Cardiothoracic surgery residency takes between 6 and 8 years after medical school, depending on which training pathway you follow. It is one of the longest training tracks in medicine, and the total timeline can extend further if you pursue subspecialty fellowships or dedicated research years.
The Three Main Training Pathways
There are three distinct routes to becoming a board-eligible cardiothoracic surgeon, each with a different total length and structure.
Traditional Pathway (7 to 8 Years)
The traditional route starts with a full 5-year general surgery residency. After completing that and becoming eligible for general surgery board certification, you then enter a cardiothoracic surgery fellowship lasting 2 or 3 years. A 2-year fellowship requires you to complete at least 250 major cardiothoracic cases, while a 3-year fellowship requires 375. This path totals 7 or 8 years of postgraduate training and has been the standard for decades.

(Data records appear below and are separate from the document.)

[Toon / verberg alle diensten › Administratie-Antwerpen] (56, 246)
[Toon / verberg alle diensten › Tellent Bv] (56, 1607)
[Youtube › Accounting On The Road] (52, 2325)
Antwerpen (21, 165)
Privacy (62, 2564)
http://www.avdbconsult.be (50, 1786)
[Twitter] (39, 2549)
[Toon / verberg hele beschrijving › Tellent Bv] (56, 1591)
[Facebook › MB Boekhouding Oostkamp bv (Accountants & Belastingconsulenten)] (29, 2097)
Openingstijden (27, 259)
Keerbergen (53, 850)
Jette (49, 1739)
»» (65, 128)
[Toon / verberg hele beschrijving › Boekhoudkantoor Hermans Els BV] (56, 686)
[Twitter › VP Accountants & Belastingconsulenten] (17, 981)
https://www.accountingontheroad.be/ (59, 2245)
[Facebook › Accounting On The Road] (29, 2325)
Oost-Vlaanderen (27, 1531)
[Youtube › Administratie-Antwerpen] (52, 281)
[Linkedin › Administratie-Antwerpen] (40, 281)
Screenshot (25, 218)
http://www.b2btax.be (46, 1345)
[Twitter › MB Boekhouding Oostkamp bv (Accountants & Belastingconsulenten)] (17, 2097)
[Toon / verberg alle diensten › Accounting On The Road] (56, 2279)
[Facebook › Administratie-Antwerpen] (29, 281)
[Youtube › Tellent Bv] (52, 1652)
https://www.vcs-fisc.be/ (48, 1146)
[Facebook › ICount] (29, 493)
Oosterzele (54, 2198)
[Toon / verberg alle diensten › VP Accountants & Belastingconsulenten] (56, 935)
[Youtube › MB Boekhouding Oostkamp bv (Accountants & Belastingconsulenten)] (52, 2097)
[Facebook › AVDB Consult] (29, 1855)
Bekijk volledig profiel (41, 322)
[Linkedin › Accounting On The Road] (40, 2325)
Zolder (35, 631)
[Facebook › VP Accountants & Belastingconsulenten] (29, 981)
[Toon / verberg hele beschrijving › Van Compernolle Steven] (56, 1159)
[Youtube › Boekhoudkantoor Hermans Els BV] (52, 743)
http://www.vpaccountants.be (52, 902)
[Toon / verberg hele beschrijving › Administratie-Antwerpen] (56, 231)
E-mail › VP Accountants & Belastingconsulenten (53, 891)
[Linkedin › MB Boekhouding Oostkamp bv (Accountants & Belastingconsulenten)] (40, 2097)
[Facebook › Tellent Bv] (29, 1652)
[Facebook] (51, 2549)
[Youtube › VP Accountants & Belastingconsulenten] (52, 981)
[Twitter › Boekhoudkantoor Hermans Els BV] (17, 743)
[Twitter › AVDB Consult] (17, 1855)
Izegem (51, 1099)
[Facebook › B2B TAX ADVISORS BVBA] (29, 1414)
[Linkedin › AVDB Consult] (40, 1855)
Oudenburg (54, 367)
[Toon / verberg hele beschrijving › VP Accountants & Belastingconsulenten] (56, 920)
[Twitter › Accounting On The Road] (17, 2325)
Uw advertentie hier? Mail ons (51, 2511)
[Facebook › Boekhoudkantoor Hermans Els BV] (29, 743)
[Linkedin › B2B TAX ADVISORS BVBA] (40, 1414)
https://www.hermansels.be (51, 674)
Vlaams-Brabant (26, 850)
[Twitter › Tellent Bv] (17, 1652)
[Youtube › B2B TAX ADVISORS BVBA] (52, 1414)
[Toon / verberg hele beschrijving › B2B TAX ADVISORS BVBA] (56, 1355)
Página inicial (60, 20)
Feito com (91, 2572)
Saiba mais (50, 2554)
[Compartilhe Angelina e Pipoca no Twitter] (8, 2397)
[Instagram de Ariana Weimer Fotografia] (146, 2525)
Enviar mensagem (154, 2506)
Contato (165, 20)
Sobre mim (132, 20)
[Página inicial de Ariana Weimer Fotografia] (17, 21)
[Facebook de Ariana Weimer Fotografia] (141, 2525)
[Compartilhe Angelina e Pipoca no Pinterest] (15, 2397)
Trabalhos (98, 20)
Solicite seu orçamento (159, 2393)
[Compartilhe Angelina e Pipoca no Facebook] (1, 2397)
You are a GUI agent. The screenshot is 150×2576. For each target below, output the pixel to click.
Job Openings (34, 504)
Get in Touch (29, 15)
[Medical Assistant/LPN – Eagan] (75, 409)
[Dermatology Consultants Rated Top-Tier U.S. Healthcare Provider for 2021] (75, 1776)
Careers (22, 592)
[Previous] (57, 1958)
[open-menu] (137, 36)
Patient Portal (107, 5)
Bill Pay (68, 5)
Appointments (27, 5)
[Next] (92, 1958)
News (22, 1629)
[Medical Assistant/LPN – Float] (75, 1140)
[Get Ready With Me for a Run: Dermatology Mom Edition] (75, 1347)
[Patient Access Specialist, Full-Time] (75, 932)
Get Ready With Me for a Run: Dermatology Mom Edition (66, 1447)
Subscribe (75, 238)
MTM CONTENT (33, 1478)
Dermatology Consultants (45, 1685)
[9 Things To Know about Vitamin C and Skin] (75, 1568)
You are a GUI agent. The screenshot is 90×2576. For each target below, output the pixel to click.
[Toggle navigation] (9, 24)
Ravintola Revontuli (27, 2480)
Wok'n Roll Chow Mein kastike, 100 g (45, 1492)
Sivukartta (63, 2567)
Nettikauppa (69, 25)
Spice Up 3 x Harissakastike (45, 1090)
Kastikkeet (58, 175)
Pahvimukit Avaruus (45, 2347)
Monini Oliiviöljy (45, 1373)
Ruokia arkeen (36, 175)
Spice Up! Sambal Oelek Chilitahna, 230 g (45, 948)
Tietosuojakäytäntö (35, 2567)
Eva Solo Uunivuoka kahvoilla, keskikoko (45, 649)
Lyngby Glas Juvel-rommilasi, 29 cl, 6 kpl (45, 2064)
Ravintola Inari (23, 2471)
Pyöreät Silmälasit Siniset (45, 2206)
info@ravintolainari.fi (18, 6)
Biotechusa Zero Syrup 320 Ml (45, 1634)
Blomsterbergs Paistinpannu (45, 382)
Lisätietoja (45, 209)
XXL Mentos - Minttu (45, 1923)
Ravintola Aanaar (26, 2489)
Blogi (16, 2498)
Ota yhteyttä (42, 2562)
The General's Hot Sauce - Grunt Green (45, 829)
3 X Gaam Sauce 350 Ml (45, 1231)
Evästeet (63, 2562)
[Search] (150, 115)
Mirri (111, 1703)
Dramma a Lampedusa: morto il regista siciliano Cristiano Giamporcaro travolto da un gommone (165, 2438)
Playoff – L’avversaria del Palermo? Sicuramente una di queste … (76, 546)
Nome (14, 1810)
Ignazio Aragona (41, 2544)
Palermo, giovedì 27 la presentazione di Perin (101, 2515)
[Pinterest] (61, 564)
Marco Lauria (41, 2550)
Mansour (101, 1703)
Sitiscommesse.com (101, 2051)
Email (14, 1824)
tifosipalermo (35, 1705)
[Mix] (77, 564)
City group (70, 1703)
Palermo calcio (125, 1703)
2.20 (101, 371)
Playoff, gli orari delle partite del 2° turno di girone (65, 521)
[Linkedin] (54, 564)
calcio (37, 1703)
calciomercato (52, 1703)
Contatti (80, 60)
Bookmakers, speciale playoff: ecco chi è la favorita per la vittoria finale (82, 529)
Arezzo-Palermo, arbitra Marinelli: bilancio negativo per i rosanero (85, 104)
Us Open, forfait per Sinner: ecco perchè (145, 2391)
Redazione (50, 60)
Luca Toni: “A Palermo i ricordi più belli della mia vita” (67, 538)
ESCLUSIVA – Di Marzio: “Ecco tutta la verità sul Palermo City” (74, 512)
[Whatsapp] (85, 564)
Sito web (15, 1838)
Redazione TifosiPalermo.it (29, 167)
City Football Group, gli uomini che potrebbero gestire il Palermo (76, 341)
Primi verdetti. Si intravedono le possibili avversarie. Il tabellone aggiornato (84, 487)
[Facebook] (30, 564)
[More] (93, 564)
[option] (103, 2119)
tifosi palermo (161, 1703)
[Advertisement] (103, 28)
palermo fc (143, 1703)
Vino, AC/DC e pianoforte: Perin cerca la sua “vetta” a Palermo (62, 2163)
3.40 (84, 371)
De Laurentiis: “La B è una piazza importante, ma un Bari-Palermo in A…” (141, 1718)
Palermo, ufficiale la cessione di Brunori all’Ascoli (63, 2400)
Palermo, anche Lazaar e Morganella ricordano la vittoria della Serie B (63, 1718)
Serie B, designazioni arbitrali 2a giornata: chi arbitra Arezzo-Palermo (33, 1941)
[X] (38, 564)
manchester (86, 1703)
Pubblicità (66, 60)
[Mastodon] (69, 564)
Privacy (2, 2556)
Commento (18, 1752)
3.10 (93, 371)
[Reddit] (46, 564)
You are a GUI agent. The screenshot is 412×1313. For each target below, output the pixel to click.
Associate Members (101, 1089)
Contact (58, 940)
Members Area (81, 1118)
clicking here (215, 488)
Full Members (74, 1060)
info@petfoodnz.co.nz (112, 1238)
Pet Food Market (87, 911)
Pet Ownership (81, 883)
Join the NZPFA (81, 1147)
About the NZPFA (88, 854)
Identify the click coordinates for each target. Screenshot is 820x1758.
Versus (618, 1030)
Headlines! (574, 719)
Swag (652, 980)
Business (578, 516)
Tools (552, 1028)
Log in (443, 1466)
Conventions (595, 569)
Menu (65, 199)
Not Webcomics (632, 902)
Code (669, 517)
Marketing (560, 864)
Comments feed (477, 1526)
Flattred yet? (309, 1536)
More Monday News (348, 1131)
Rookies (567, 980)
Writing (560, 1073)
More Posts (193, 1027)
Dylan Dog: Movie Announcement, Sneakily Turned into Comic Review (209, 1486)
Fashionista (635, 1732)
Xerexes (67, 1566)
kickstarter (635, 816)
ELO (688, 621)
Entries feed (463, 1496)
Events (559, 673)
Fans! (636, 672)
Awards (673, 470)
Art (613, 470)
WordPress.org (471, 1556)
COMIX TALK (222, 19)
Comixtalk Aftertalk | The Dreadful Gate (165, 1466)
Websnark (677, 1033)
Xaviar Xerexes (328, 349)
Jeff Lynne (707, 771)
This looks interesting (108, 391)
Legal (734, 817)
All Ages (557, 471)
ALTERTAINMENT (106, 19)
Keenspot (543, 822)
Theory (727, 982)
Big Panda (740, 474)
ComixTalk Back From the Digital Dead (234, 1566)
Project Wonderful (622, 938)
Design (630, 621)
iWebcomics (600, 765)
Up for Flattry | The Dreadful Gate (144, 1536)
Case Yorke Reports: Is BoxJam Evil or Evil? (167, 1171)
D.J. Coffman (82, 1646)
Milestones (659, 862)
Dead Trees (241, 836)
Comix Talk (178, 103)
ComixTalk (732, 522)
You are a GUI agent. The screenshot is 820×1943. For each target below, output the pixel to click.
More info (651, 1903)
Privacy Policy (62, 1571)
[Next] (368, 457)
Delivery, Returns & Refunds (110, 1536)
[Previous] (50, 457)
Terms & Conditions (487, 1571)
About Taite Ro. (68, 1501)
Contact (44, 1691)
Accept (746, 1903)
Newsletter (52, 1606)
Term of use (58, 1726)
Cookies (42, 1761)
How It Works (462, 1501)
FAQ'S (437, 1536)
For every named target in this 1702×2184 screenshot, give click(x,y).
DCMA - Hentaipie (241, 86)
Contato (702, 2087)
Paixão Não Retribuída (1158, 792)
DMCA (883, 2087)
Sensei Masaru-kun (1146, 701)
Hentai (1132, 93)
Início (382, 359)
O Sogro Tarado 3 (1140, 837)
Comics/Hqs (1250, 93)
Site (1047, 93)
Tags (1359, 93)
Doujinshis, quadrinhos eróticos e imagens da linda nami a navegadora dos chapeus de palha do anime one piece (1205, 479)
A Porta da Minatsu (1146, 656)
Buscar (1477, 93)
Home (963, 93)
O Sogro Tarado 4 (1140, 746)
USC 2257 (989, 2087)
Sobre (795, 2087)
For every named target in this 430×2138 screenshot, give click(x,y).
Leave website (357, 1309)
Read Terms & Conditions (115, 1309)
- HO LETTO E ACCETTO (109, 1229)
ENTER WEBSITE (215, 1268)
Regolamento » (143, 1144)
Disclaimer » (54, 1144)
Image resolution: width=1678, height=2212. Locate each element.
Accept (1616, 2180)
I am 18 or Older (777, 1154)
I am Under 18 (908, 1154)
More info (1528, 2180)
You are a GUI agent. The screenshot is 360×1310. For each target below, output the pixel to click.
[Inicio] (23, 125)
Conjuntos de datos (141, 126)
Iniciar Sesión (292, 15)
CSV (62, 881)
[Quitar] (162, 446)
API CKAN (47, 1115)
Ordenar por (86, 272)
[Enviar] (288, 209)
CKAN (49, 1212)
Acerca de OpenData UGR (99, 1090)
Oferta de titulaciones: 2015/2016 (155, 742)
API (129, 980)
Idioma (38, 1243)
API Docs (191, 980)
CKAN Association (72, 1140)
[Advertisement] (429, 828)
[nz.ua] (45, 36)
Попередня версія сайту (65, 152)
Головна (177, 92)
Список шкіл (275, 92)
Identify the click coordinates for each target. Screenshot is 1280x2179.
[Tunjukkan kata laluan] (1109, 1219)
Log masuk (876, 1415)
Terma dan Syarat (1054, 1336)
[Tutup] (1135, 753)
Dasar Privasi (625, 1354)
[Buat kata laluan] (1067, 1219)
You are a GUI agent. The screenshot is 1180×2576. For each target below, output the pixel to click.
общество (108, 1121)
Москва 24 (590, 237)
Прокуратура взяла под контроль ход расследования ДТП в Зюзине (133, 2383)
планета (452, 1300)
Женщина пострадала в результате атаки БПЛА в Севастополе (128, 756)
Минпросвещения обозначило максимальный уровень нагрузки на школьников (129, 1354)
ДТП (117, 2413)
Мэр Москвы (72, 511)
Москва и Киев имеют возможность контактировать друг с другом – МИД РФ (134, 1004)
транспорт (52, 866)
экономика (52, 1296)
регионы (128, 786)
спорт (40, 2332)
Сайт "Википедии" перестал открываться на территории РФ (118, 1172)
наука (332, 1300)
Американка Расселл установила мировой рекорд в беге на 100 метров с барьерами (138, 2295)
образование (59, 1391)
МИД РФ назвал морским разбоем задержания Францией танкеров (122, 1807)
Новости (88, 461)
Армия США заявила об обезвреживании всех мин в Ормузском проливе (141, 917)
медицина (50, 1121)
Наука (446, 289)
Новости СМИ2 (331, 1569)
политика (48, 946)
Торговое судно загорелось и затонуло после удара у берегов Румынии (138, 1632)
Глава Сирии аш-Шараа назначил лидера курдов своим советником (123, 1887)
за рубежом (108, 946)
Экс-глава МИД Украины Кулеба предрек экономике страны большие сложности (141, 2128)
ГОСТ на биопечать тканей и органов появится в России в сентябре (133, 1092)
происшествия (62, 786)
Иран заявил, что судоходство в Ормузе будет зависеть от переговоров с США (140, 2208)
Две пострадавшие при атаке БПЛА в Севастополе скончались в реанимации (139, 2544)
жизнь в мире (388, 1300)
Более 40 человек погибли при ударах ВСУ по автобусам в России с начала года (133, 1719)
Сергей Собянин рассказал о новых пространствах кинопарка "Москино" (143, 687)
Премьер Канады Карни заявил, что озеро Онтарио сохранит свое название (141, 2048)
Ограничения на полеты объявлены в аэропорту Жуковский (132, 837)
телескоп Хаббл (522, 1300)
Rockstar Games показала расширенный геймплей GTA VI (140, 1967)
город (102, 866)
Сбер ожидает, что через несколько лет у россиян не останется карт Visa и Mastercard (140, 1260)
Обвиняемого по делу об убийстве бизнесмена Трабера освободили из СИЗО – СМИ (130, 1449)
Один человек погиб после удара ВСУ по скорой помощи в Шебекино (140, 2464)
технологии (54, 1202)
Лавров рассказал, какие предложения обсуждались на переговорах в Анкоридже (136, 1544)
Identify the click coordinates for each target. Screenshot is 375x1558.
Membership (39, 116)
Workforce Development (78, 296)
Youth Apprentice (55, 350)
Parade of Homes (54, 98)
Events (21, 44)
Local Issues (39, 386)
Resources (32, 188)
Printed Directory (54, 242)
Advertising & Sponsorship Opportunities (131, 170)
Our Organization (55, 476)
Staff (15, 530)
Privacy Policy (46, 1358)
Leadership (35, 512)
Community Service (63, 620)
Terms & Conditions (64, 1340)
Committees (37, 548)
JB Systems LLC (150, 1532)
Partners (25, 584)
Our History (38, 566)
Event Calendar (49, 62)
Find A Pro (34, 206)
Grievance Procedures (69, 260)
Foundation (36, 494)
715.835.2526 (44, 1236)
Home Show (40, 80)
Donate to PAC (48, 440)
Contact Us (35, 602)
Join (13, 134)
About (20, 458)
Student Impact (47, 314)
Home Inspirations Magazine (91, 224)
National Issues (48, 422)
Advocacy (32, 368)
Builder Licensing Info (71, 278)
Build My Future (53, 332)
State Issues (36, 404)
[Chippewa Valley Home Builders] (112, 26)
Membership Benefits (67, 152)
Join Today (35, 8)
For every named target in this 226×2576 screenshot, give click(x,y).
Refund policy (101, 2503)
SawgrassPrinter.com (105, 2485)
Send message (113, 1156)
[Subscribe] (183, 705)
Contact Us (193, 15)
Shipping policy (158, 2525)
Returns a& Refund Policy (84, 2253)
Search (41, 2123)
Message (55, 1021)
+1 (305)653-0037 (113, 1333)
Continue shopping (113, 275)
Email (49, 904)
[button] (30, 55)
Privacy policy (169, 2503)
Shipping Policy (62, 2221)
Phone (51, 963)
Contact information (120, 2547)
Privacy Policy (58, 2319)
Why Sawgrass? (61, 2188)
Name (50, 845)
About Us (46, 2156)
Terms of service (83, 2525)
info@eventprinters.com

Integrated I-6 Pathway (6 Years)
The integrated pathway, often called the I-6, compresses training into 6 years by blending general surgery and cardiothoracic surgery from the start. Rather than completing a full general surgery residency first, you rotate through general surgery, cardiothoracic surgery, and related specialties like interventional cardiology, interventional radiology, endovascular surgery, oncology, and pulmonary medicine throughout the program. The goal is total immersion in cardiovascular and thoracic disease from day one. You need 375 major cardiothoracic cases across your final three years of training (years 4 through 6) to meet board requirements.
I-6 programs are competitive. They appeal to medical students who already know they want cardiothoracic surgery and don’t want to spend five years in general surgery before pivoting. The tradeoff is that you won’t be independently board-certified in general surgery.
Joint 4+3 Pathway (7 Years)
The 4+3 pathway is a hybrid. It’s a 7-year program that leads to board eligibility in both general surgery and thoracic surgery. You spend 4 years focused primarily on general surgery, then transition into 3 years of cardiothoracic training. The Accreditation Council for Graduate Medical Education (ACGME) oversees these programs, and you need 250 major cardiothoracic cases during years 4 through 7. This route shaves a year off the traditional path while still giving you dual board eligibility.
How Subspecialties Add Time
Some cardiothoracic surgeons pursue additional fellowship training after residency. Congenital heart surgery, which focuses on repairing structural heart defects in children, recently transitioned from a 1-year to a 2-year fellowship requirement starting in 2023. Program directors and graduates had recognized that the old 1-year model offered only a brief overview, and the longer curriculum better prepares fellows for independent practice. Other subspecialty interests, like heart failure and transplantation, can also add 1 to 2 years.
Research years are another common extension. Many academic programs encourage or require 1 to 2 years of dedicated research, which pauses clinical training. If you factor in a research year and a subspecialty fellowship, total training after medical school could stretch to 10 or 11 years.
Case Volume Requirements for Board Certification
The American Board of Thoracic Surgery sets minimum operative requirements based on your training pathway. Every pathway requires an annual average of 125 major operations per year during the cardiothoracic-focused portion of training. The total minimums break down like this:
- 2-year fellowship: 250 cases across years 6 and 7
- 3-year fellowship: 375 cases across years 6 through 8
- I-6 integrated program: 375 cases across years 4 through 6
- 4+3 joint program: 250 cases across years 4 through 7
You also choose a specific pathway focus: cardiothoracic (the broadest), general thoracic (lungs, esophagus, chest wall), or cardiac. Your case numbers must meet the requirements entirely within one of these tracks.
What the Weekly Schedule Looks Like
Cardiothoracic surgery residency is one of the most demanding schedules in medicine. ACGME rules cap clinical and educational work at 80 hours per week, averaged over a 4-week period. That cap includes everything: time in the hospital, educational sessions, clinical work done from home, and any moonlighting.
In-house call nights can’t be scheduled more than every third night, also averaged over four weeks. At-home call doesn’t have that same restriction, but programs must ensure it isn’t so frequent that residents can’t get adequate rest. Everyone is guaranteed at least one full day free from clinical work and education per week, averaged over four weeks. In practice, many residents report that 80 hours feels like a floor rather than a ceiling, given the complexity and length of the operations they assist with and perform.
Comparing the Pathways at a Glance
- Fastest route: The I-6 integrated program at 6 years, but no general surgery board eligibility
- Most flexible: The 4+3 joint program at 7 years, with dual board eligibility
- Most established: The traditional 5+2 or 5+3 route at 7 to 8 years, offering full general surgery training before specializing
Your choice depends on how early you commit to cardiothoracic surgery, whether you want general surgery certification as a fallback, and which programs are available to you. All three pathways lead to the same board certification from the American Board of Thoracic Surgery, and none is considered inferior in terms of clinical preparation.